### TASK STATEMENT
The records below are to be written out exactly, with every picture omitted.

### EXCERPTED RECORDS
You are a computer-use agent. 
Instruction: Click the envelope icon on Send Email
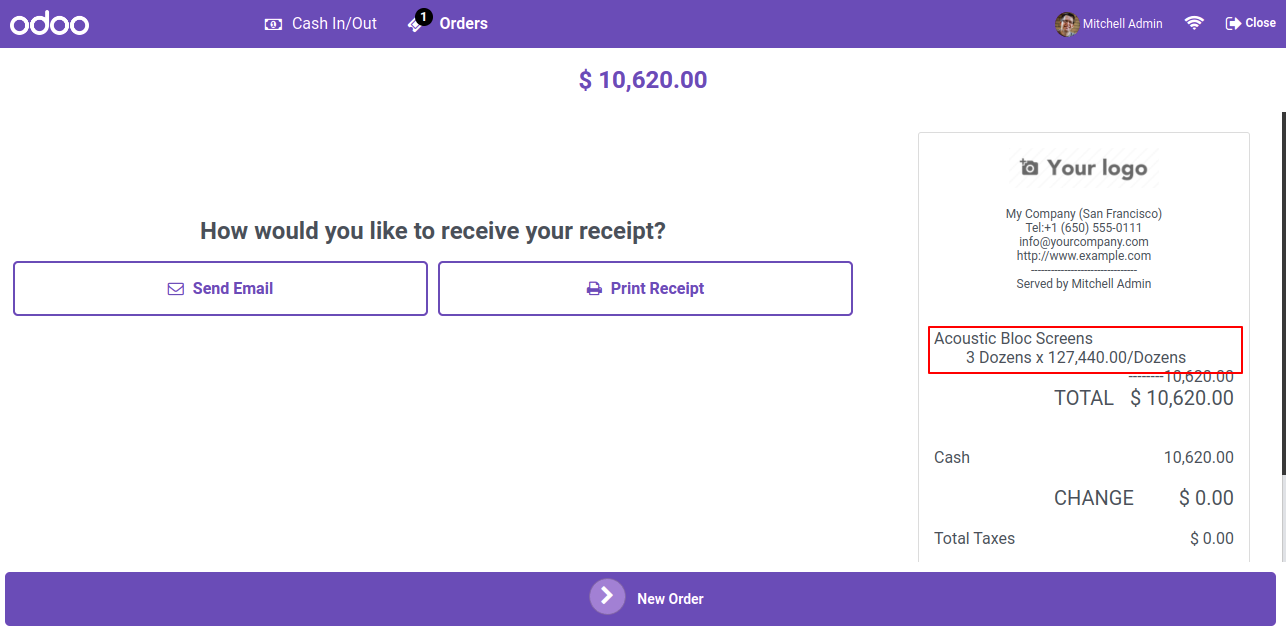176,289
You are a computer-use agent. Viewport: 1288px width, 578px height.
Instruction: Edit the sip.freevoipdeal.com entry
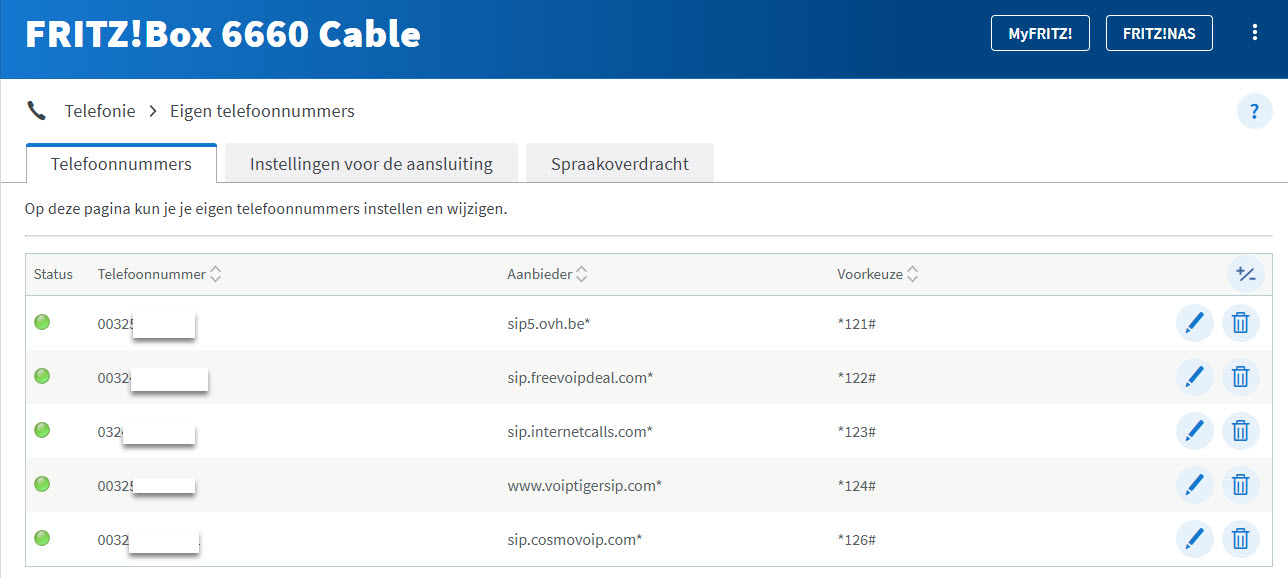[x=1194, y=377]
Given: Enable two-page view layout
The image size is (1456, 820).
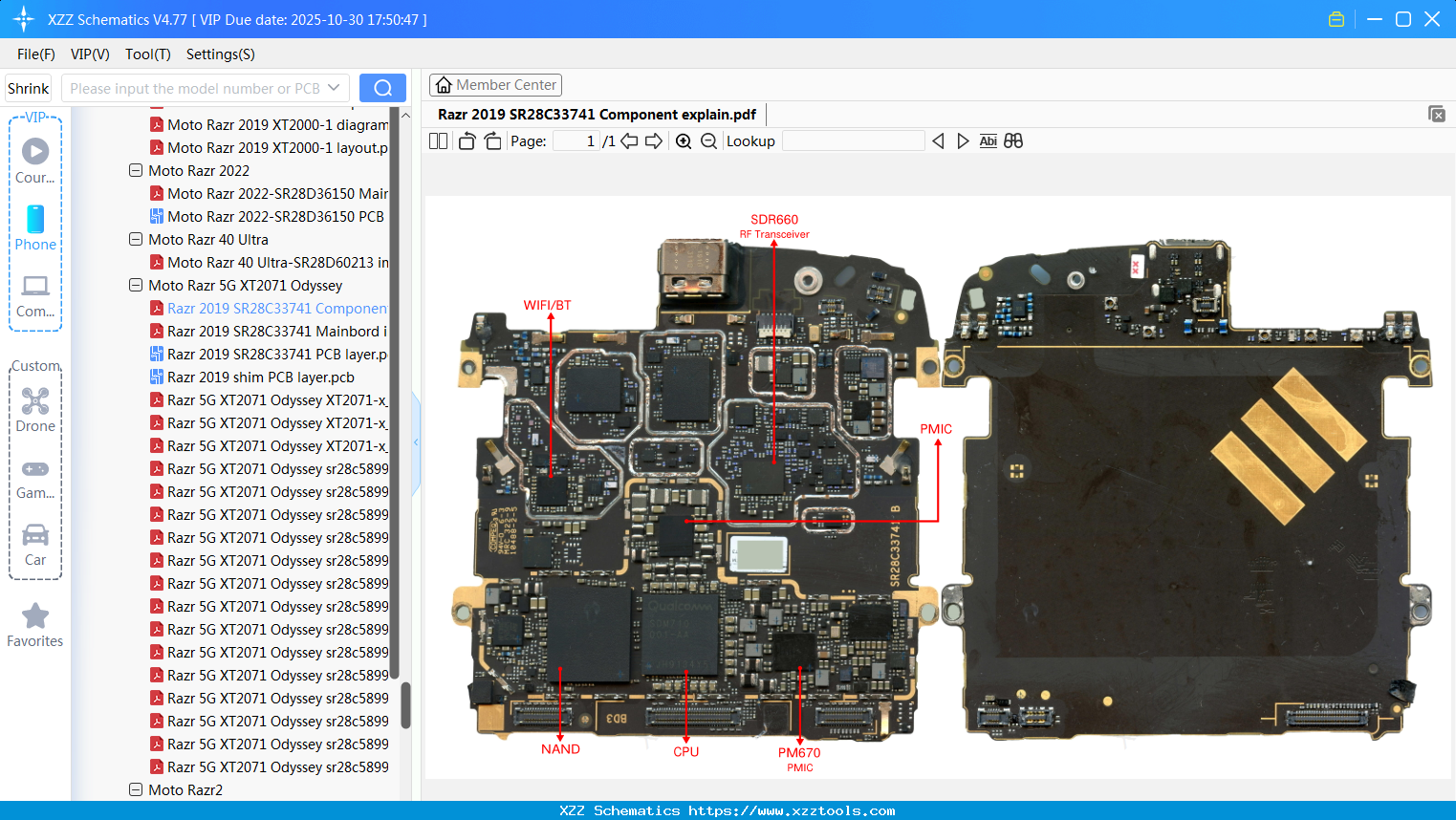Looking at the screenshot, I should click(x=438, y=140).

### OUTPUT OF THE TASK
You are a computer-use agent. 
Instruction: Click the envelope icon on Send Email
176,289
You are a computer-use agent. Viewport: 1288px width, 578px height.
Instruction: Edit the sip.freevoipdeal.com entry
[x=1194, y=377]
Given: Enable two-page view layout
The image size is (1456, 820).
Looking at the screenshot, I should click(x=438, y=140).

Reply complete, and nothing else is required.